■ **What is being asked**
Produce exactly the lines from the one holding "This screenshot has height=711, width=828." through the last line of the data below, with every picture left out.

Items from a dataset
┌────────

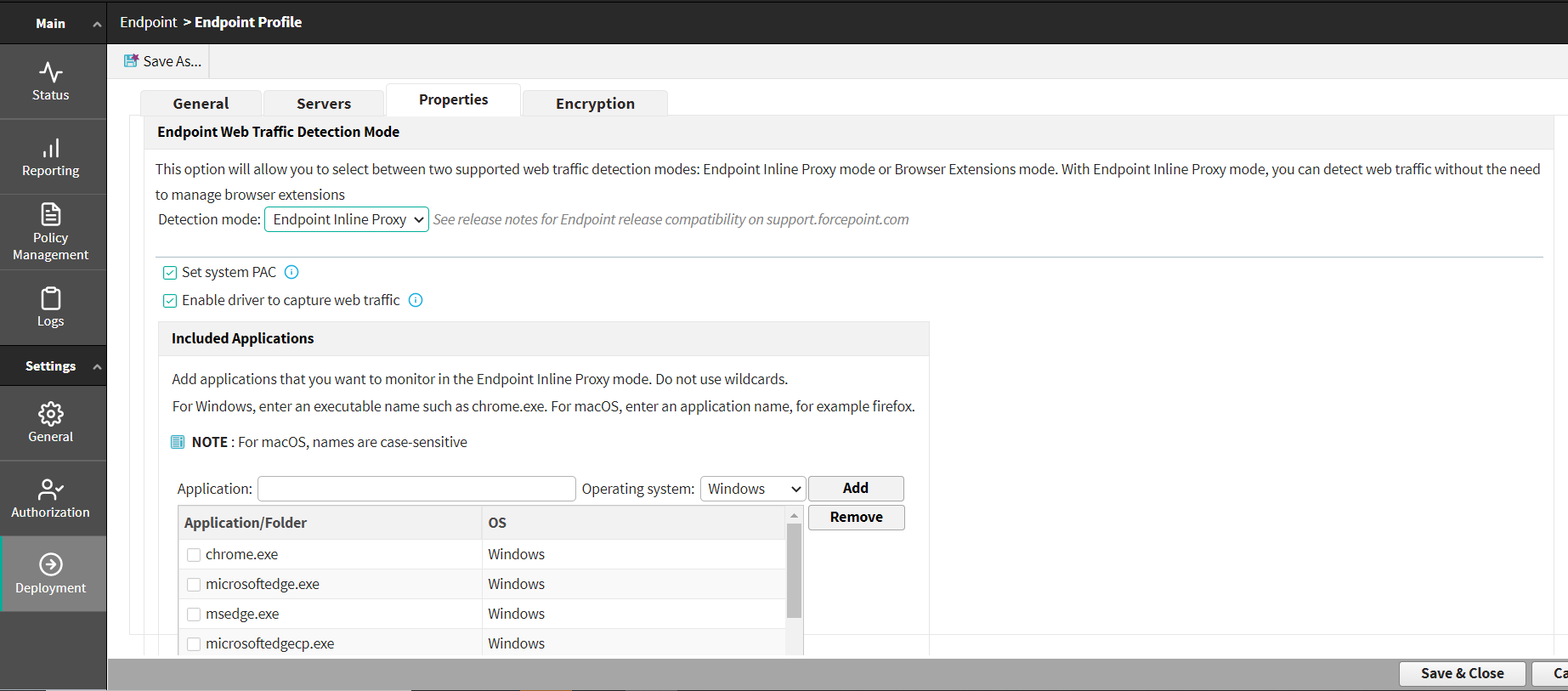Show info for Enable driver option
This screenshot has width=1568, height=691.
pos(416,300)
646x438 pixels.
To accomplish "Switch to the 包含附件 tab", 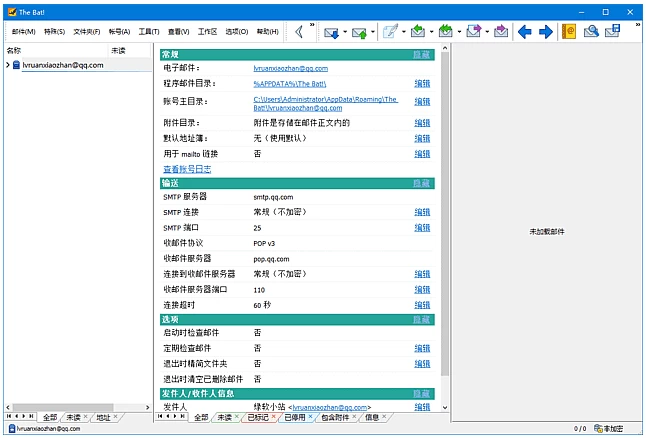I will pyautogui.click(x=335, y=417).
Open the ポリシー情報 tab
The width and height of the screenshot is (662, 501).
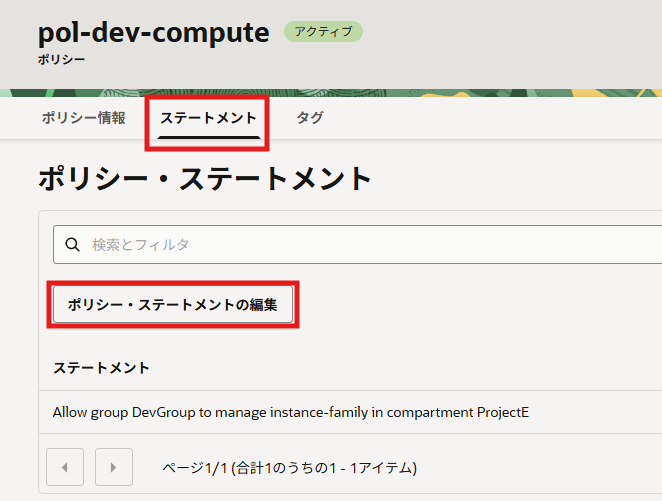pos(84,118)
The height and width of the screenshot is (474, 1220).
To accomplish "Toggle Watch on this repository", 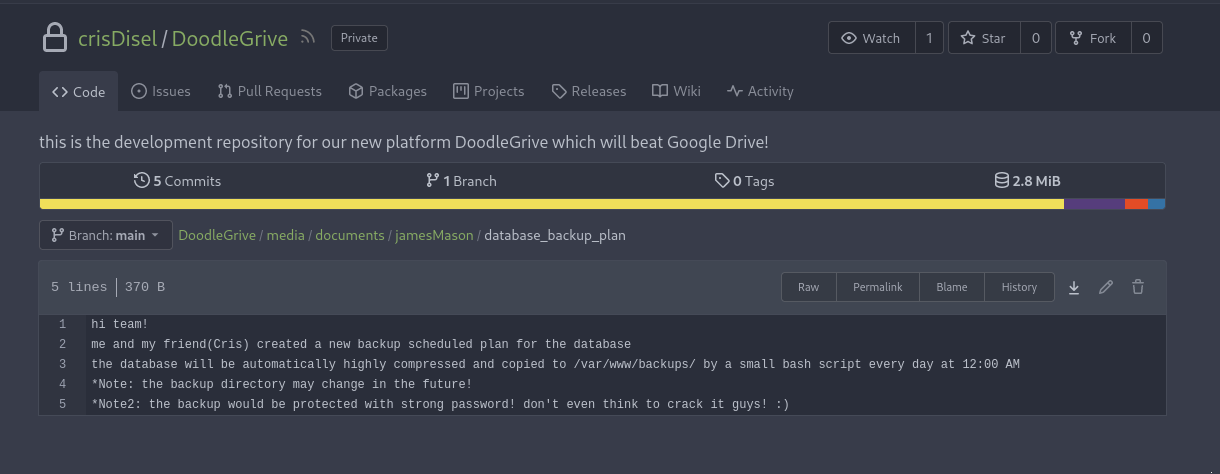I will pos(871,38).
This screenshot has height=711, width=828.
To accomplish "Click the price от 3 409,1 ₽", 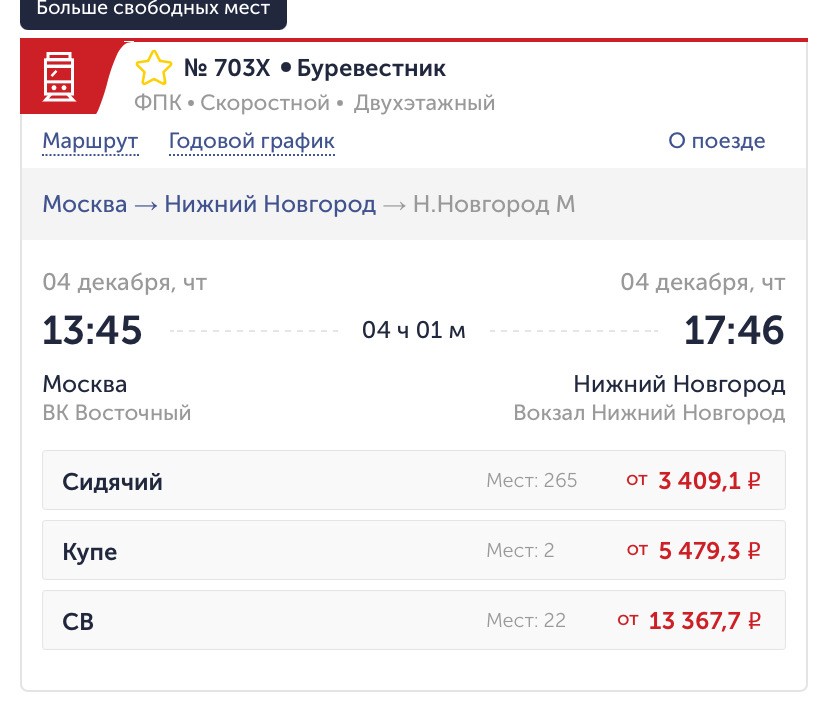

└────────

■ **Task solution**
This screenshot has height=711, width=828.
To accomplish "Click the price от 3 409,1 ₽", 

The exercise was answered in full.